Dirty tactics could jeopardise court costs and reputation

A recent case is a good reminder to choose advocates and lawyers carefully. Advocates who are members of the Employment Law Institute of New Zealand and lawyers are bound by certain ethical rules, while others are not.

At the end of the day, judges have broad discretionary powers when it comes to awarding costs – including considering any dirty tactics.

Ultimate Siteworks case

Ultimate Siteworks Limited were successful in defending a challenge in the Employment Court (Court) by a former employee. In October 2024, Judge Holden issued the Court’s decision regarding costs.

The decision concerned:

  1. Whether Mr Joyce (the employee) should contribute to the costs of Ultimate Siteworks; and
  2. Whether the conduct of Mr Joyce’s advocate, Mr Anderson, was relevant in the Court’s decision around costs.

Advocate’s dirty tactics

A key factor relied upon by Ultimate Siteworks in seeking a costs award was the conduct of Mr Joyce’s advocate, Mr Anderson. This conduct included:

  • sending abusive written emails
  • making phone calls and sending texts to the employer’s counsel late at night, including at 1.21am on the day the substantive hearing was scheduled to commence; and
  • posting one-star Google reviews of Mr Fleming (lawyer for Ultimate Siteworks) and of Ultimate Siteworks’ previous advocate, using multiple accounts.

Judge Holden held that the conduct of Mr Anderson was not relevant to the decision regarding costs, due to:

  • The lack of “sufficient connection” between the alleged poor behavior of Mr Anderson, so that it would be just to make Mr Joyce responsible for that conduct through a costs award.
  • The impact of Mr Anderson’s actions was principally felt by Mr Fleming, rather than by Ultimate Siteworks.
  • The conduct did not appear to have increased the costs of Ultimate Siteworks.

Despite this, Judge Holden did accept that Mr Anderson had behaved in an unprofessional and abusive manner, and that the conduct issues alleged were a “cause of concern from the Court’s perspective.”

Had Mr Anderson been a lawyer, or a member of the Employment Law Institute or the Arbitrators and Mediators Institute of New Zealand, Judge Holden would have considered referring him to the appropriate regulating body,

Despite the lack of a professional body regulating the conduct of employment advocates, Judge Holden highlighted that “a representative does not have an unfettered right to appear before the Court.”

Where Court processes are abused, the Court has power to regulate the conduct of representatives engaging in unacceptable conduct in the course of matters before it.
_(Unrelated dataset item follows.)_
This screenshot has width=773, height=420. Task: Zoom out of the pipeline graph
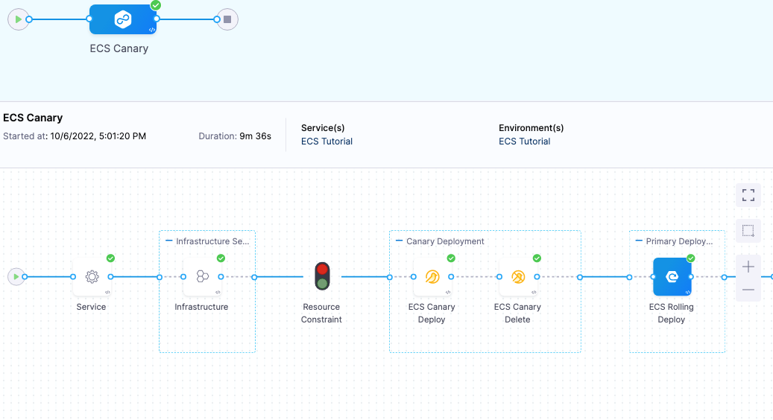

This can include preventing a representative from continuing with a proceeding where the circumstances require it.

Decision

While Mr Anderson’s conduct was deemed not relevant for the decision about costs, the Court did hold that Mr Joyce should pay Ultimate Siteworks’ actual costs in respect of the substantive proceedings – $12,614.83.

Relevant to the Judge’s decision was that the employer had made two Calderbank offers prior to the hearing, which would have left the employee in a much better position than the result of the decision.

Comment

As lawyers, we are bound by the Lawyers and Conveyancers Act (Lawyers Conduct and Client Care) Rules 2008, and its relevant professional and disciplinary processes.

We owe a duty to be respectful and courteous to everyone we engage with in our professional capacity. Employment advocates who are not members of the Employment Law Institute of New Zealand (ELIZ) do not.

All actions by representatives reflect on their client. Our advice is for people to choose a lawyer who will strongly represent them and their interests, without resorting to dirty tactics.